Miller represented the 4th judicial district, which runs across central Illinois.

While on the Supreme Court he served as chair of the Illinois Courts Commission from 1988 to 1991. He also dissented from the majority in a case that would have prevented the Harold Washington Party from being on the ballot in 1990. The U.S. Supreme Court used some of Miller's arguments in overruling the state court.

In 1991, Miller was awarded an honorary Doctor of Law degree from the John Marshall Law School, and the "Carl Rolewick Memorial" award from the Lawyers' Assistance Program.

Miller was elected Chief Justice of the Court in 1991 and served until January 1, 1994. During that time, he formed the Illinois Family Violence Coordinating Council to combat domestic violence. The Justice Benjamin K. Miller Recognition Award is an award named after him and is given to honor outstanding members of the community and judiciary for their work in preventing family violence.
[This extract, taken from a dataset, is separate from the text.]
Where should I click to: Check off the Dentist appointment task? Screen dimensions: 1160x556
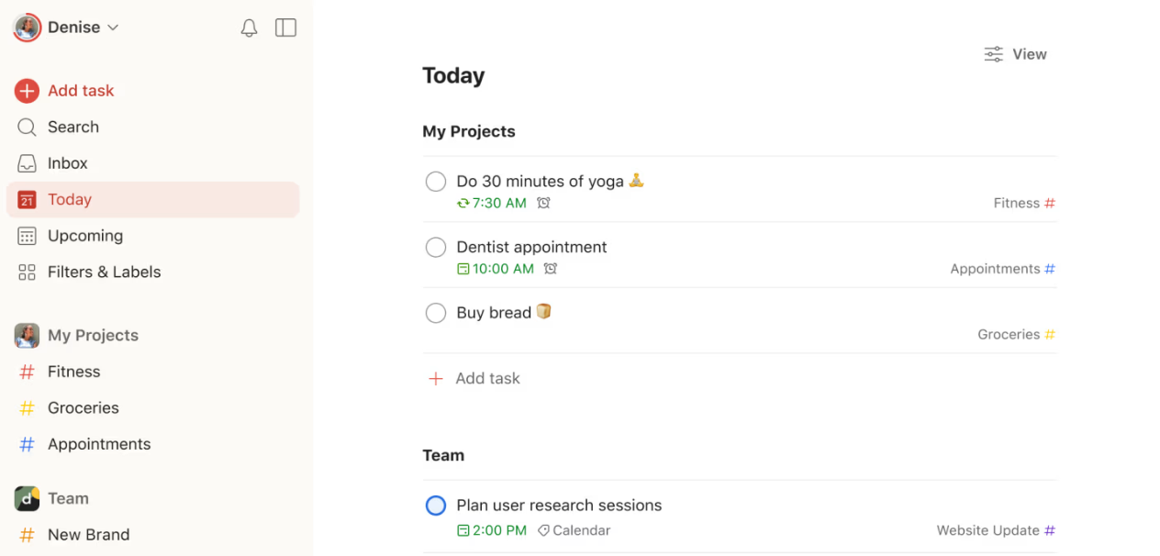point(436,248)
He focused on expanding judicial performance evaluations statewide. He added non-attorneys to disciplinary hearing boards that ruled on lawyer misconduct. He clarified the restrictions on political activity by judges and judicial candidates by amending the Code of Judicial Conduct. He also established the Special Commission on the Administration of Justice which produced reports on the management practices and administration of the state's courts, and juvenile justice system.

In 1997 Miller was openly critical of the conduct of then Chief Justice James D. Heiple who was accused of abusing his position during traffic stops and disobeying police. He testified during Heiple's impeachment proceedings that Heiple had failed to let other court members know the seriousness of the Illinois Courts Commission's investigation. The Illinois House of Representatives panel voted not to impeach Heiple though he did step down as chief justice but remained on the bench.

Miller wrote the majority opinion for the court in overturning Andrew Wilson's original murder conviction, which denounced forced confessions and police brutality. He also wrote opinions on rulings that upheld the state's guilty but mentally ill statute and ensured privileged communications between sex assault victims and rape crisis counselors. In all, he wrote 487 opinions, participated in over 2,000 cases, and evaluated over 20,000 requests for review.

Miller retired from the court on February 1, 2001. At the time, he was the senior member of the court. He was known as a keen administrator who streamlined court activities and a moderate-to-conservative Republican.

==Retirement==
Upon retirement, Miller sailed between Florida and South America as well as studying the developing field of bioethics. He also began practicing law again as of counsel to the 500 litigation Chicago law firm Jenner & Block appearing in front of the state's appellate and supreme courts.

In 2013 he was named to co-lead a commission with David H. Coar to draw a path to Bond Court reform. The next year the commission issued a comprehensive report detailing the problems of the system and gave forty recommendations for reform.

In February 2014, he was one of a group of Illinois lawyers who wrote an open letter to President Barack Obama asking him to close the Guantanamo Bay prison.

Miller died on February 25, 2024, at the age of 87.

==Awards==
On Saturday, May 18, 2019, The Lincoln Academy of Illinois granted Miller the Order of Lincoln award, the highest honor bestowed by the State of Illinois.